Please note: Mirantis has realigned its portfolio and renamed several products. These include Docker Enterprise Container Cloud (now Mirantis Container Cloud), Docker Enterprise/UCP (now Mirantis Kubernetes Engine), Docker Engine - Enterprise (now Mirantis Container Runtime), and Docker Trusted Registry (now Mirantis Secure Registry).

Travel less, save more: introducing the OpenStack volume affinity filter

It is a common desire to have some storage space associated with an instance running on cloud. It is also a common desire to have access to it be as fast as possible. One obvious way to achieve this is to place the instance on the same host to which the volume of interest physically belongs. What is not so obvious is how to achieve this objective with OpenStack.

For better or worse, OpenStack doesn’t provide a way to fine-tune this particular option out of the box. Fortunately, it’s easy to extend OpenStack to provide almost any option you can imagine. In this blog post, I am going to discuss how we have implemented just such an extension, what roadblocks have already been encountered, and what problems one may encounter when using it.

Let’s begin by narrowing our goal, focusing for now on how to place an instance on a specific host.

As you may know, nova-scheduler is responsible for placing instances on a particular host, so to achieve what we want, we need to somehow tweak its behavior.  We can do that using filters, which can affect the scheduler’s choice of host.  Those filters can in turn be affected by command-line options provided via the CLI client.  These command-line options specify characteristic features of the desired host – such as a given volume belonging to it.

Several built-in filters already exist (see OpenStack Docs for reference). If none of them suffice, it’s possible to implement your own. That’s the approach we will take in this post, with a discussion about implementing a filter to choose hosts containing specified volumes.

A few words about filters in OpenStack

The idea behind filtered scheduling is pretty simple: you specify characteristics a host should meet, and the scheduler selects a set of hosts that satisfy this specification.  From there, an instance can be scheduled to use one of those hosts based on each host’s load, as well as some other properties. The last part of the process is called “weighting,” but it’s not important right now. Instead, we are interested in the second stage, filtering, because, as you can guess from its name, is where filters actually come into play.

It is common to have several filters available, and to use them simultaneously. It works like this: the filter scheduler applies each of the filters specified in the config to the set of available hosts, and reduces it to only include those hosts which pass the current filter. Putting it simply, a filter’s only job is to decide whether given host meets certain criteria or not. So let’s have a closer look at how exactly filters do that.

Each active filter is an object of one of the filter classes, with at least one method – host_passes() – defined.  The host_passes() method must accept the host name and filtering criteria, and must return True or False. All filter classes must inherit from BaseHostFilters, defined in nova.scheduler.filters. When the scheduler is started, it imports all modules specified in the list of available filters.

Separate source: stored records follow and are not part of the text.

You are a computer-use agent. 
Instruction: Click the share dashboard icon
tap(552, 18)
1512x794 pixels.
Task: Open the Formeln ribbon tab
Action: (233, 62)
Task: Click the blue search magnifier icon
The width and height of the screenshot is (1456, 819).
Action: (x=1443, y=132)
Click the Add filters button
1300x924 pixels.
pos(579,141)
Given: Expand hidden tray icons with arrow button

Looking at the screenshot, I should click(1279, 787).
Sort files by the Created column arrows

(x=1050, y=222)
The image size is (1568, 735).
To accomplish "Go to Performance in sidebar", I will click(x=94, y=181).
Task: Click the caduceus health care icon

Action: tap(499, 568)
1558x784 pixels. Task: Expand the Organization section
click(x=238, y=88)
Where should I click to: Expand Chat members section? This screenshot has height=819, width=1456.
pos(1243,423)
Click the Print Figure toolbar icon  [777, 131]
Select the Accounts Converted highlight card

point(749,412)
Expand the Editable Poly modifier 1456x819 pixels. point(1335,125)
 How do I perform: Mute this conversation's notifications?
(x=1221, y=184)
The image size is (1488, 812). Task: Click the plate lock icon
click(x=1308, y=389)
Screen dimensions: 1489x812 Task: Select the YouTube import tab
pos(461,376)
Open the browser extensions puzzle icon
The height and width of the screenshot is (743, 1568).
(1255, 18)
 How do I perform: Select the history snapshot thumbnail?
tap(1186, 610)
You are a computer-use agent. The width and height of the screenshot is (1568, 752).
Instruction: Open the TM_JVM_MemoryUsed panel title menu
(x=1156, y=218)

Then, when the user issues a command to boot an instance, the scheduler instantiates each of the filters and uses them successively to sieve out unfit hosts. It’s important to note that each instance exists only during the actual scheduling session.

When the filter object is in use, the scheduler calls its host_passes() method and passes the host state and filter properties to it.  The filter properties specify the criteria used to weed out unsuitable hosts. Based on the host properties and the filter properties, host_passes() returns either True or False.

Consider, for example, the RAM filter. It is a standard filter shipping with nova by default. Its structure is quite characteristic and gives  you a good idea of how to build a filter:

class RamFilter(filters.BaseHostFilter):
    """Ram Filter with over subscription flag"""

    def host_passes(self, host_state, filter_properties):
        """Only return hosts with sufficient available RAM."""
        instance_type = filter_properties.get('instance_type')
        requested_ram = instance_type['memory_mb']
        free_ram_mb = host_state.free_ram_mb
        total_usable_ram_mb = host_state.total_usable_ram_mb

        memory_mb_limit = total_usable_ram_mb * FLAGS.ram_allocation_ratio
        used_ram_mb = total_usable_ram_mb - free_ram_mb
        usable_ram = memory_mb_limit - used_ram_mb
        if not usable_ram >= requested_ram:
            LOG.debug(_("%(host_state)s does not have %(requested_ram)s MB "
                    "usable ram, it only has %(usable_ram)s MB usable ram."),
            return False

        # save oversubscription limit for compute node to test against:
        host_state.limits['memory_mb'] = memory_mb_limit
        return True

To know whether a host is suitable for an instance (i.e., a VM), the filter needs to know how much memory is available on the host at that moment, and how much is required by the instance. If the host  has less memory than is required, host_passes() returns False, effectively rejecting it. Note that all the knowledge about the host to be tested resides in the host_state argument, and the knowledge needed to make the decision resides mainly in filter_properties. Constants which reflect some general scheduling strategy, such as ram_allocation_ratio, may be stored externally, but this is not a strict rule.  Almost everything a filter needs to know to make right decision can be transferred to it via a simple mechanism called “scheduler hints”.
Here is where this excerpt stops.